In the office, I made a patronizing clucking sound as I was saying, "Oh that makes me sad! Ryan shouldn't feel bad!" After that conversation, I threw some pots and shipped an order musing to myself that I'd forgotten how it feels to have high expectations for oneself. I was in denial. I don't feel too bad about playing a bad game of pool, but I'd be lying if I said I'd outgrown the whippersnapper complex.

I recently made 24 cups for a cafe in my neighborhood. I had to get them done in a short time. I can make a cup in 5 minutes, so I wasn't too worried, but they came out craptastic. Haven't I been making pottery too long to have stuff look that bad? I shamefully delivered them for opening day and then brooded all weekend until I came upon the crazy, novel idea of re-making them. I couldn't bear continuing to define myself as a maker of gorgeous cups knowing 5 blocks away there's proof to the contrary.

It's the self-definition part that brings on the angst.
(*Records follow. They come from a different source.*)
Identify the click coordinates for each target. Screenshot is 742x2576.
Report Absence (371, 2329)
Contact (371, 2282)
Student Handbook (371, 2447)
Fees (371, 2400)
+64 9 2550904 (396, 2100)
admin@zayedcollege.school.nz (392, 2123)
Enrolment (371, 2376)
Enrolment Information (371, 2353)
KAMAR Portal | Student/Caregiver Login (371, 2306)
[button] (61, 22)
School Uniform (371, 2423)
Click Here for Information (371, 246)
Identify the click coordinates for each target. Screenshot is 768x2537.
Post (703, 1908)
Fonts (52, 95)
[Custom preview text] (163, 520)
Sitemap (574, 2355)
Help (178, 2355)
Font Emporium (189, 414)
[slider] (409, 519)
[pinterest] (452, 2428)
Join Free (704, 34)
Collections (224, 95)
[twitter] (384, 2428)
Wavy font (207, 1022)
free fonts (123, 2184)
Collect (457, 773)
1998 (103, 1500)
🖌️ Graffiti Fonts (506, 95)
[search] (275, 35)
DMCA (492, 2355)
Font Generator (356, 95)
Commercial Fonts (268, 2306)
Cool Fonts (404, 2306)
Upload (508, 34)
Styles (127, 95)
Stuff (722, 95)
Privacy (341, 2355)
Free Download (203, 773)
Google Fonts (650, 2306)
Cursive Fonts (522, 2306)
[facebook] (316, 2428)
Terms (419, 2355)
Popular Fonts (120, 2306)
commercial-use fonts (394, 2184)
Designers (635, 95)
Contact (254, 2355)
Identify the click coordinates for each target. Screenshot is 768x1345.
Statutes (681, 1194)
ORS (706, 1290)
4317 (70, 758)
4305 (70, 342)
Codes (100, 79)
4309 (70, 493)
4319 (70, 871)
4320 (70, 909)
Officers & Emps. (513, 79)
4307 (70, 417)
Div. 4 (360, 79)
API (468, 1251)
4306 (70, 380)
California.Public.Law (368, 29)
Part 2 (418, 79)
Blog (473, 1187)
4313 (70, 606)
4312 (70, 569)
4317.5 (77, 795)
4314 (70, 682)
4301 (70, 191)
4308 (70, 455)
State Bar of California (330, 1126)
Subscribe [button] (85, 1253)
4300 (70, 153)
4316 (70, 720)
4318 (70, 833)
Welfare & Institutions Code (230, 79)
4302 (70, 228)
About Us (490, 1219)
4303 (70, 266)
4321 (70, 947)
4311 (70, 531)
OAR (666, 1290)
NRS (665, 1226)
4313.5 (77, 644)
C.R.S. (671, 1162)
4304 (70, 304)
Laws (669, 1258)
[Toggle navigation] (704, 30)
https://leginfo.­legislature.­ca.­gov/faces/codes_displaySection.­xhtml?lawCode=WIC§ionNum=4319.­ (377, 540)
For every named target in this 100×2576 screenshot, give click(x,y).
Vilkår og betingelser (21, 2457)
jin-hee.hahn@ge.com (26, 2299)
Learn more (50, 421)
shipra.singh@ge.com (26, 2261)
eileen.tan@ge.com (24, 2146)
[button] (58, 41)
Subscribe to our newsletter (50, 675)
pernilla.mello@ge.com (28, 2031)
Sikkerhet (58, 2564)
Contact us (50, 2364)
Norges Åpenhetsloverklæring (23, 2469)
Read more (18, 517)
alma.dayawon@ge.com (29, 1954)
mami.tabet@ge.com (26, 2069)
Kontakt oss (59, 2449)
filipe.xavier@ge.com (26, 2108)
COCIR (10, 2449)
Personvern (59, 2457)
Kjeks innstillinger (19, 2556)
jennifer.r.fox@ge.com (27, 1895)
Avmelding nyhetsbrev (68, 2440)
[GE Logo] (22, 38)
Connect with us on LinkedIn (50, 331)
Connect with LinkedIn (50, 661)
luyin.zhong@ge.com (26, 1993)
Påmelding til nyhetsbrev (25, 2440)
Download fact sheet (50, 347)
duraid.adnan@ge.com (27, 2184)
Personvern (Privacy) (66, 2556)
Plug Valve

I also define myself as someone who has babies easily, happily, and with little physical repercussions. A baby ago, however, I had a horrible miscarriage. Tim and I had cockily been telling everyone early in the pregnancy, and I lost the baby. Nothing has undermined my confidence, faith and optimism more profoundly than that loss. In my mind EVERYTHING from that day forward was going to fail. The mental floodgates were open to disease, bankruptcy, death and all of the horrible things that happened to other people.

Meanwhile Ryan, being 21, probably forwent the beef and beer for a shower and a date. After 4 hours in 90 degree weather drinking with a bunch of Canadians, who's going to want to stick around for another 4 hours? The Canadians are known for long toasts, drunken singing of partial songs and weepy hugs...my kind of party.